Data extract:

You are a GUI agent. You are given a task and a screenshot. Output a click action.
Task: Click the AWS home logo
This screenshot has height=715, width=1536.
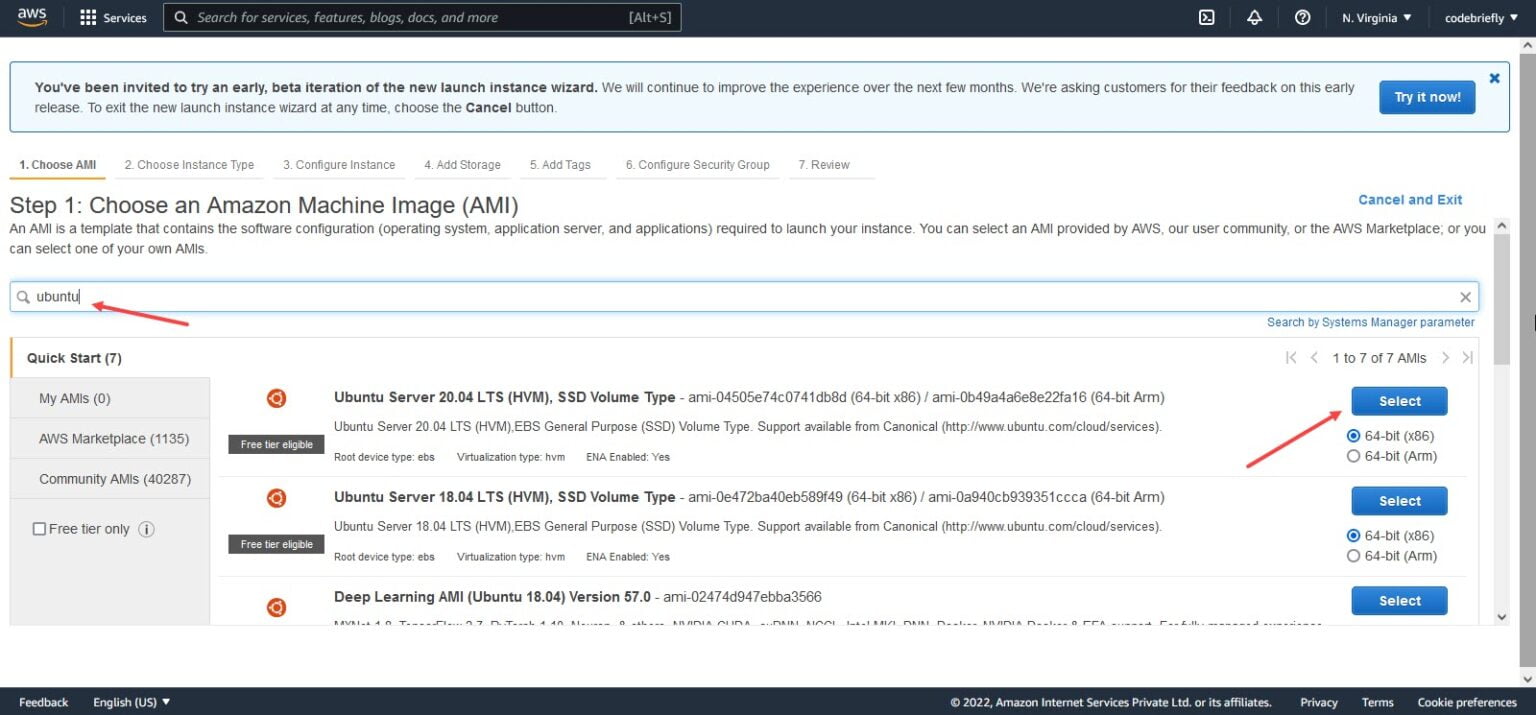point(31,16)
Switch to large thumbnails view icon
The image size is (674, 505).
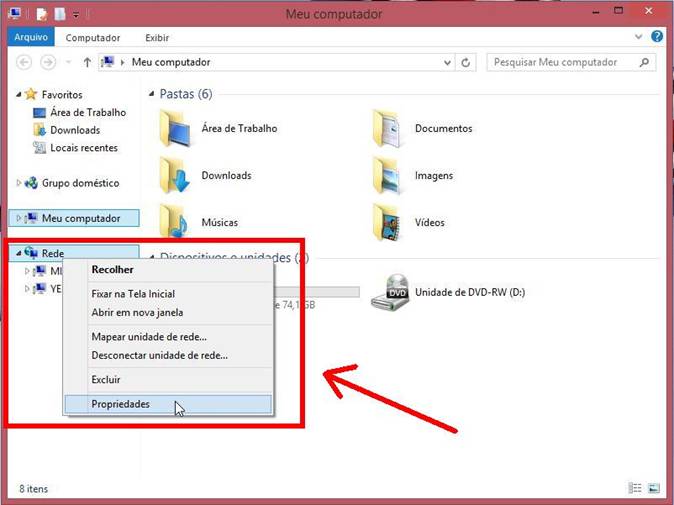653,489
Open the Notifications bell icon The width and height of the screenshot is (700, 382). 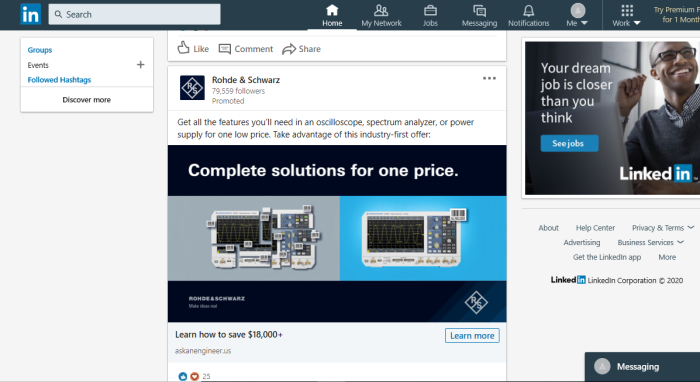529,10
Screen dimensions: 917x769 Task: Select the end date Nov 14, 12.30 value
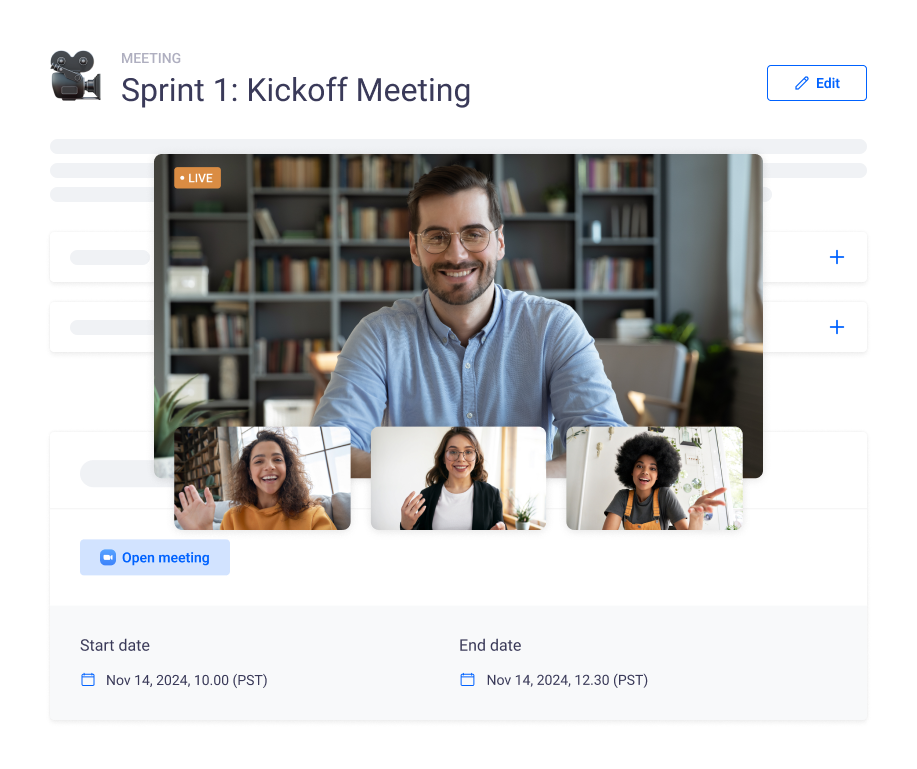tap(567, 680)
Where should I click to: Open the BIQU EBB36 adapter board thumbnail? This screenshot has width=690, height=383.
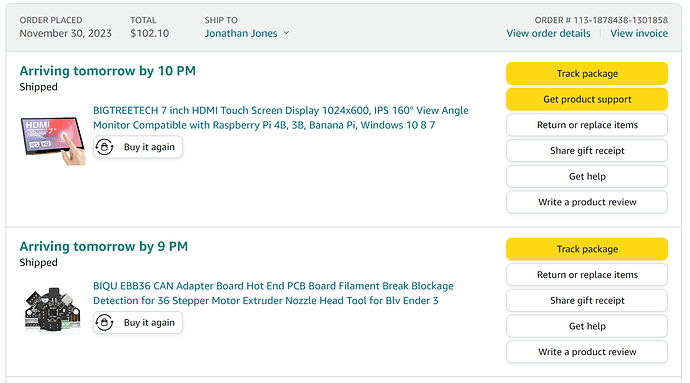pyautogui.click(x=53, y=309)
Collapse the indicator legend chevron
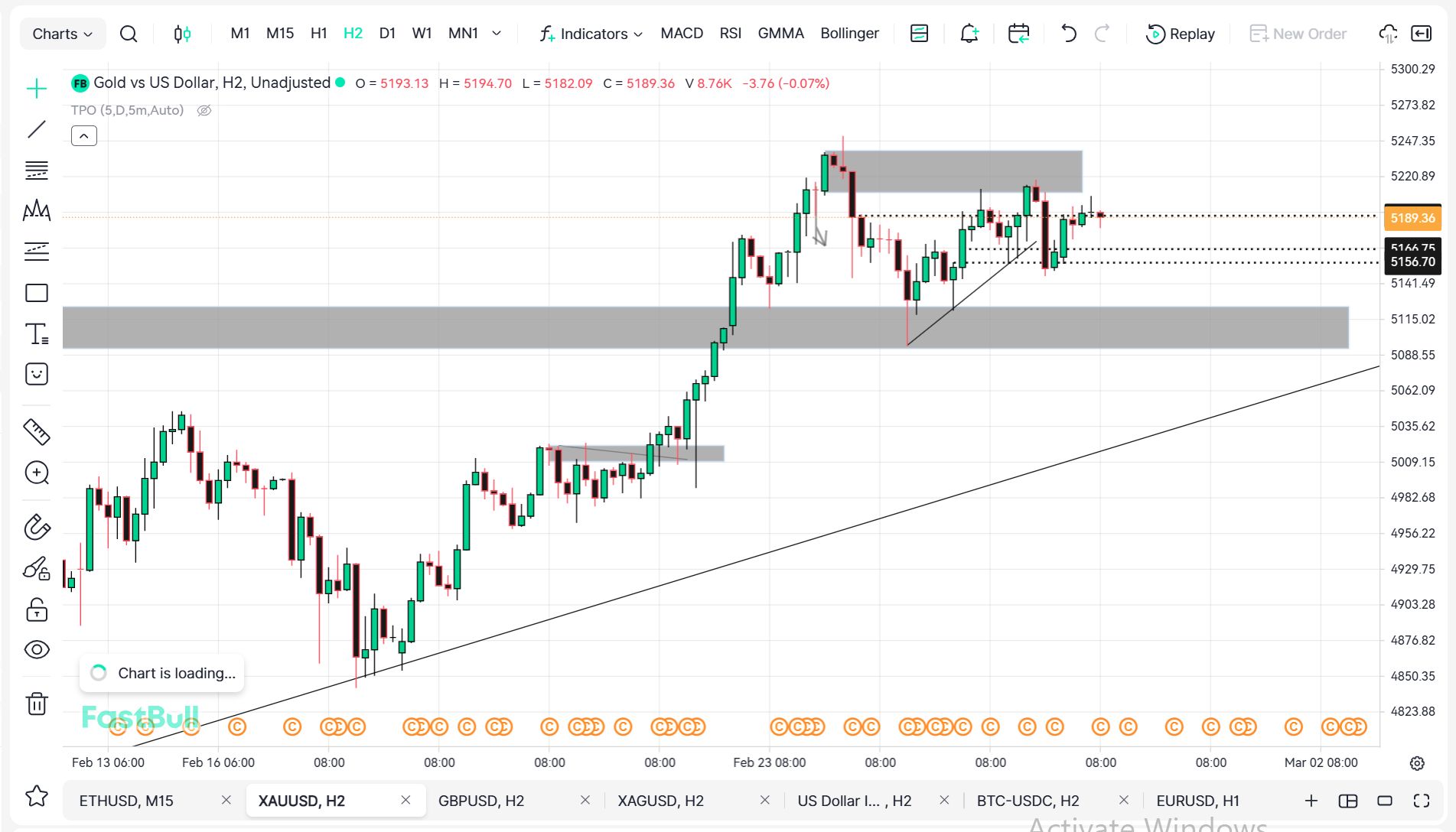 (84, 136)
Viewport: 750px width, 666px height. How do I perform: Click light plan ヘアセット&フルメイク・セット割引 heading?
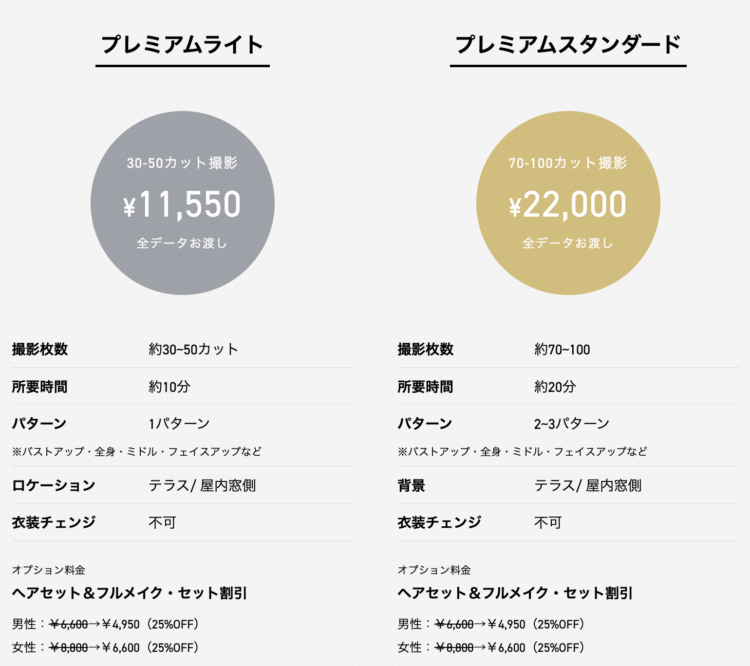point(129,593)
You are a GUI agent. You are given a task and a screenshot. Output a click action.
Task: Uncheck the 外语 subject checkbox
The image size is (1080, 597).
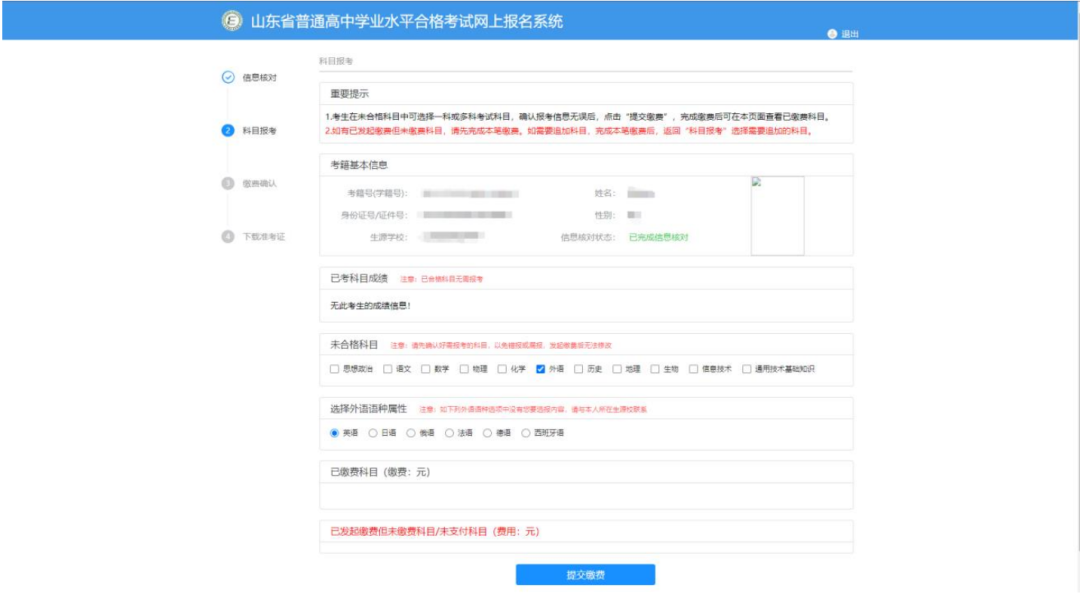pos(541,369)
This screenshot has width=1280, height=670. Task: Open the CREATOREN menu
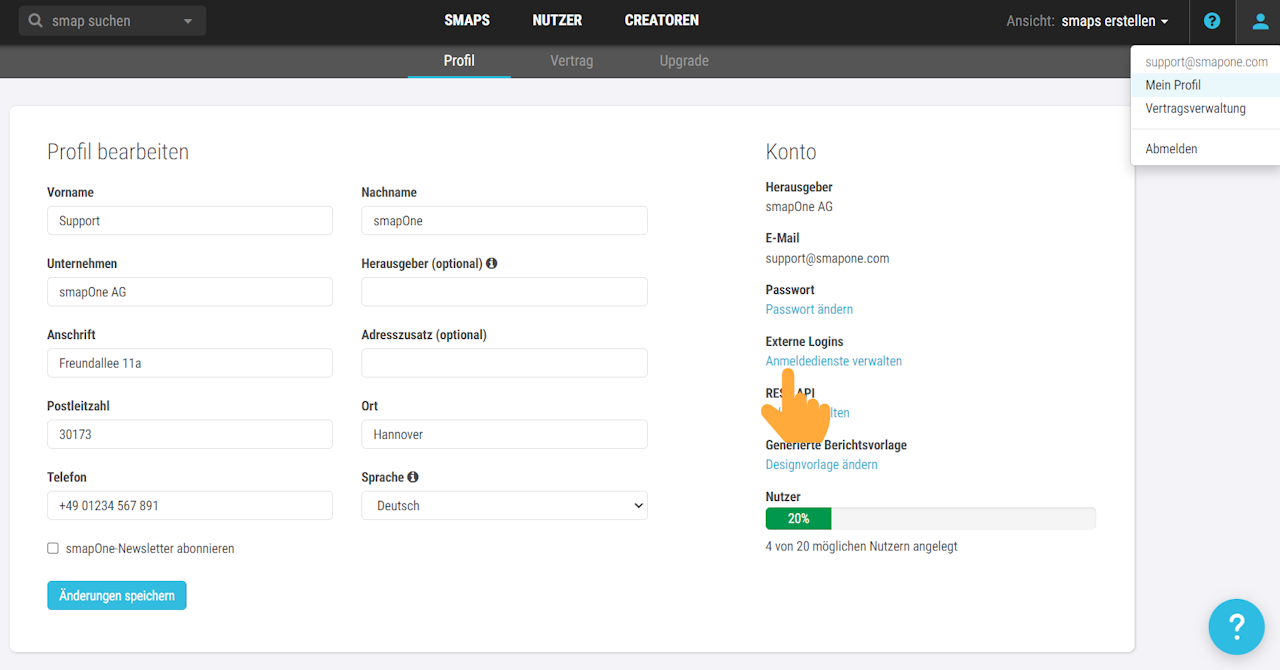click(x=661, y=20)
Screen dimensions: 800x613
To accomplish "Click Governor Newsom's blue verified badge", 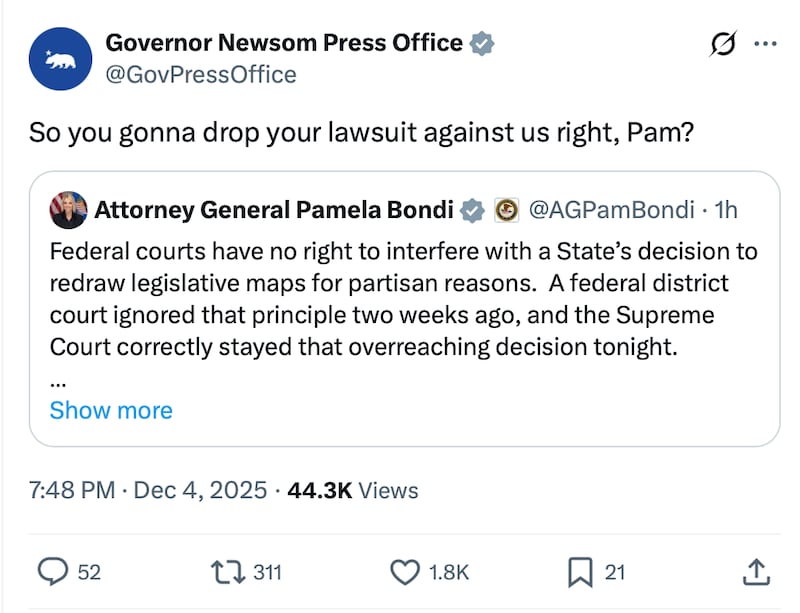I will [482, 43].
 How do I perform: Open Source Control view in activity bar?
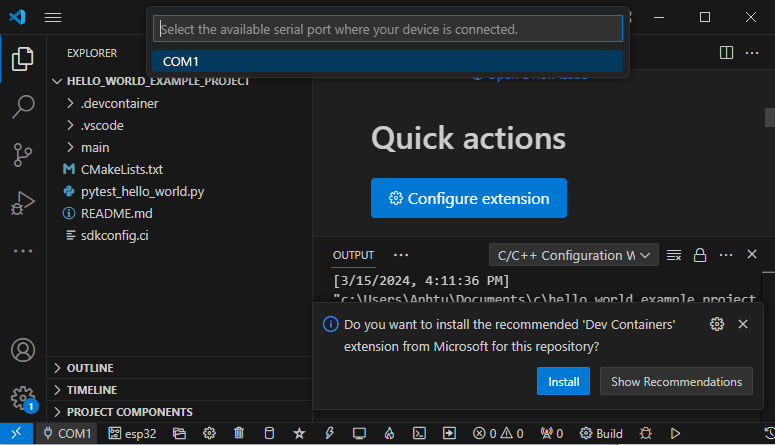tap(22, 155)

What you should do: Your reply should hold only the lines running from the one with "How do I perform: Open" to the end of the data above, set down exactly, pictures omitted.

The answer:
 How do I perform: Open Source Control view in activity bar?
tap(22, 155)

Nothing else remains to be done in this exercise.